神奈川県で精神科病院に勤めていたころ、患者さんは実にいろいろな事情で入院しているし、職員はいろんな事情と背景の人がいてカオスと思った。あちこちの病院を見学したり話を聴いて廻った。1990年代のことである。精神保健法に変わったばかりで民間精神科病院では、体制を合わせて変えていこうという動きが少しづつ出てきていた。正看護師の取り合いで、作業療法やデイケアを開設し、病棟の建て替え等も行うことが行われていた。まだ、地域の就労支援や居住支援は少ない。病棟に電話を設置し病棟の不必要な施錠や鉄格子をはずし、病院の開放化、退院促進が中心だが、病院内の治療文化、内職作業やレクリエーションをどのように扱い、時には意味のないものをどのように廃止するか、障害に対する支援や回復・退院支援のプログラムをどのようにいれるのかが問題となる。リハビリテーションの視点で解決しようとしていた雇用される新卒の作業療法士がいた。
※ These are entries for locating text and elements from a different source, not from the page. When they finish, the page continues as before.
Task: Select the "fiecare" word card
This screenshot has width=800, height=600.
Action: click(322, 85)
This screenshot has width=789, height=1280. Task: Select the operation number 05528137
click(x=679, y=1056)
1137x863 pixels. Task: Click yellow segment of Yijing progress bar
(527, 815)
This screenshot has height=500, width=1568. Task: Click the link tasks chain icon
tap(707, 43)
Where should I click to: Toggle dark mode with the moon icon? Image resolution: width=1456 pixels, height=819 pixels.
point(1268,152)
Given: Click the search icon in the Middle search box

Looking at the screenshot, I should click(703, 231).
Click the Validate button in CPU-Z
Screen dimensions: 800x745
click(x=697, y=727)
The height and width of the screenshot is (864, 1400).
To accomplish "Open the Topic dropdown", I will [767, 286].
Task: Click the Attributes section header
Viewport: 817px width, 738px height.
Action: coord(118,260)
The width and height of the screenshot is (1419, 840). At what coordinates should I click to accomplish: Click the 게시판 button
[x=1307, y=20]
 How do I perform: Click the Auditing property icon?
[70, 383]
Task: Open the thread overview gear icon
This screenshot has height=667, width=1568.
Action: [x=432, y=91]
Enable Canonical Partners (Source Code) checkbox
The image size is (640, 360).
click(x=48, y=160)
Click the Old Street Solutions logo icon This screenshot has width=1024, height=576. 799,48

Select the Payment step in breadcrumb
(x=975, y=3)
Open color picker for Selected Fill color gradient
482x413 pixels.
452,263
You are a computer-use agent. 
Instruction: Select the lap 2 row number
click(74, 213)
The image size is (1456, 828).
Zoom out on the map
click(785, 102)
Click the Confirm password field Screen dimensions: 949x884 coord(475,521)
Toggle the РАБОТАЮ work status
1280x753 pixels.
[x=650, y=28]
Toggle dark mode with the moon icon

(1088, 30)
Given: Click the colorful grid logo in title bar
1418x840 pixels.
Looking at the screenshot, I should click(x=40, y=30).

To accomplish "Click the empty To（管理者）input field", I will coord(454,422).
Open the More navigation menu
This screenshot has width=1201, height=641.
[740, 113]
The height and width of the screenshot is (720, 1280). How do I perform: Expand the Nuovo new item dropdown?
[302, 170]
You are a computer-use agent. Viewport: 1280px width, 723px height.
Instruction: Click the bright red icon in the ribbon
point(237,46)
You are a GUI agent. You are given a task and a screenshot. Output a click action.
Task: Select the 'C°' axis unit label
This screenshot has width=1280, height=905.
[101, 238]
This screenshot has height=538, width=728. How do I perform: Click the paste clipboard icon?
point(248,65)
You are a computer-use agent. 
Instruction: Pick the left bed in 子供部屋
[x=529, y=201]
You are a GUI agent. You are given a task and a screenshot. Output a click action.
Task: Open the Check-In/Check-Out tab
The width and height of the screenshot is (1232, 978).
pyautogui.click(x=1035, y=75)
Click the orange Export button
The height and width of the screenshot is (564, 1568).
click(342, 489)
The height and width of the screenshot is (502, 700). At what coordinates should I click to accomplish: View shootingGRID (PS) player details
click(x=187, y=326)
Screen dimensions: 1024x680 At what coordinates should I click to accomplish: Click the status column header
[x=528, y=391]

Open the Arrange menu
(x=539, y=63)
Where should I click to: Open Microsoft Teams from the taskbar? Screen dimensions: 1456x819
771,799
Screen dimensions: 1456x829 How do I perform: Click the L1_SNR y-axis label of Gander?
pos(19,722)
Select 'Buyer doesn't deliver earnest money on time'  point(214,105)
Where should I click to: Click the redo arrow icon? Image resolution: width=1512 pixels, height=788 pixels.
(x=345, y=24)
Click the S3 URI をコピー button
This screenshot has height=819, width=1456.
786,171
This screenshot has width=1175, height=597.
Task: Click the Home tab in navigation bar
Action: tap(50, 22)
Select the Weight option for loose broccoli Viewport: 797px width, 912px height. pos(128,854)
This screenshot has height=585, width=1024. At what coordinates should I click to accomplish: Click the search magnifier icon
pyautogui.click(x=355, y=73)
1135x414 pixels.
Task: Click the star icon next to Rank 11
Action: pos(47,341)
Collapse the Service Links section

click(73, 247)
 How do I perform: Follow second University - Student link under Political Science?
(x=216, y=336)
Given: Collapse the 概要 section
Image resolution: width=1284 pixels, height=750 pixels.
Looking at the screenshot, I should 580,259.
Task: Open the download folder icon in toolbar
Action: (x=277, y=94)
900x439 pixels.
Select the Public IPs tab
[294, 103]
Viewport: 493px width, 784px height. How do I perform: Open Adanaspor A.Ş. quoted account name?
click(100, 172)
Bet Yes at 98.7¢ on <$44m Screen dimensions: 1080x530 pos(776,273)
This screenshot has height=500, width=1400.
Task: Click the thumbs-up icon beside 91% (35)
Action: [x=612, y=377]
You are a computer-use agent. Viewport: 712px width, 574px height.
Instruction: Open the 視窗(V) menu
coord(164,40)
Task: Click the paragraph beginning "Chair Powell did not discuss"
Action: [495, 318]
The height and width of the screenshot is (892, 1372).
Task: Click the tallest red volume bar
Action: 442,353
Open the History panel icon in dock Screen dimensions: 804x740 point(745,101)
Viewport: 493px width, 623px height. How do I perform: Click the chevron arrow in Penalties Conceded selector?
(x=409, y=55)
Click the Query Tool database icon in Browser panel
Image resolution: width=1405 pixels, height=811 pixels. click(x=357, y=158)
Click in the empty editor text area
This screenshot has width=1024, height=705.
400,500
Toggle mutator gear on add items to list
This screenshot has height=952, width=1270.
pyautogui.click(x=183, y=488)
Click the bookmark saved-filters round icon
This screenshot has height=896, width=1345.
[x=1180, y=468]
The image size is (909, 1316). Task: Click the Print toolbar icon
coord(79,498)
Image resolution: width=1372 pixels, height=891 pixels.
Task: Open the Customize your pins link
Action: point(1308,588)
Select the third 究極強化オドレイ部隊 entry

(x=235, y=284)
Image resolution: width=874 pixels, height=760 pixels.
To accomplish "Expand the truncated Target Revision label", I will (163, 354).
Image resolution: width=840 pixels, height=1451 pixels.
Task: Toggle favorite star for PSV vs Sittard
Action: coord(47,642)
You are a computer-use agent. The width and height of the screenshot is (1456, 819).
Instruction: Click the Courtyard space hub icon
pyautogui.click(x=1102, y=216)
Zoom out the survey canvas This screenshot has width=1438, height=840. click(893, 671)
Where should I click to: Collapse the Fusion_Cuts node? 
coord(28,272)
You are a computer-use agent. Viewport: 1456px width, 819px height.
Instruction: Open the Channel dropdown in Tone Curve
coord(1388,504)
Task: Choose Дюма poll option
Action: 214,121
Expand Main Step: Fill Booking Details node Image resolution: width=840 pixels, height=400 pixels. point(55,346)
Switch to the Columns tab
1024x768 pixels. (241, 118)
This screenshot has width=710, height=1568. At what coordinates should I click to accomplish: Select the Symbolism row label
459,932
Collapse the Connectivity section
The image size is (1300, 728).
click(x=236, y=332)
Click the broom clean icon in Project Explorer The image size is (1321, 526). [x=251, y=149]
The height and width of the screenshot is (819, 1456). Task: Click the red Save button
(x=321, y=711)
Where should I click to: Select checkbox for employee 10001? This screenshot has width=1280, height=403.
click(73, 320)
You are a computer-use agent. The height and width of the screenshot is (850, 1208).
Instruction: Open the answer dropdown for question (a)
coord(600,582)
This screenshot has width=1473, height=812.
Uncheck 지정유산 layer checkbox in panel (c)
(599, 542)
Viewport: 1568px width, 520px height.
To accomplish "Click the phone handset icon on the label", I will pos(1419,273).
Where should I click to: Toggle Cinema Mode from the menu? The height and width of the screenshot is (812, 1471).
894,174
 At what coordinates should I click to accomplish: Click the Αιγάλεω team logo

作業療法士の雇用は金の卵どころかダイヤの卵並みに重宝され、当時、神奈川県下の精神科病院の半分はそういう方向にあったように思う。経営者や古参の職員と経営的な面やケアや業務の方法で対立や悩みをもつ新任の職員も多かった。患者さんはいきなり退院と言われても困るという人や任意入院と告げられて退院を焦る人もいたし、作業療法に期待しすぎてうまくいかなくなった人、作業を変えて休んで症状がよくなった人さまざまである。とりあえず着任し評価・計画・実施・検証報告を繰り返し、病院内でのパスみたいなシステムは作れたと思う。しかし当時は社会資源に乏しく社会の支え手も少なく、新薬の投薬や支援技術も未熟で再入院してしまう人もいた。退院して社会復帰や社会参加ではなく入院継続しながら社会参加と言う医師がいた。長い経歴の職員の一部からは余計なことをしてくれる人と見られていたようだしそのように扱われた。「自分はがん箱退院だ」と言う患者がいた。「一生ここに暮らせと言われて入院した」と言っていた。10年越しの関わりで「退院してよかった」と言われた。

 

 茨城に移って、再び精神科病院での精神科作業療法プログラムの導入に関わることになった。茨城県では2010年代に2/3ほどが病院を認知症に対応する病院に転換していたり、建て替えを終えていた。そのなかで、ようやくリニューアルに踏み切った病院であった。退院は年に数名あるかどうか。5年以上の入院者が半数以上であった。「家族が入院を望んでいる」「社会のために」「行き場がない、家族がいない」という形で長期入院者が大勢いた。院長を頂点に「特別な病気を親切丁寧にお世話をしている」有資格者・無資格者がいた。患者さんと仲良くやっているように見える形で請負内職作業をしていたり、レクリエーションをしていたりして、参加できる患者さんはそれでよいような構図の社会がそこにあった。いわゆる軽作業的な仕事に従事できる患者は高齢化とともに減っていき、高齢化や個々の特性に合わせて、退院や社会生活に必要な活動が求められていた。すごく重度と思われる障害の患者にもその人にあった活動の処方が必要であった。経営者陣が2代目の時代になり、作業療法の場や内容も含めていくつかの改革や変更がなされた。苦労していたのが長く勤務している職員や出入りの業者と着任する新しい職員の扱いのようであった。療養施設から病院らしい形になり建て替え移転と並行してケースワーカーの尽力もあり、長期入院者の半数以上が移動や退院して、再入院は先の病院と比べると割と少なかった。ただし、転院や移動が難しい条件の在院患者のなかには保護室利用が増えたり機能や病状が悪化したような人がいた。ほかの作業療法士も勤務し、中身は少しづつ変わっていくだろうと思うところで自分は離れた。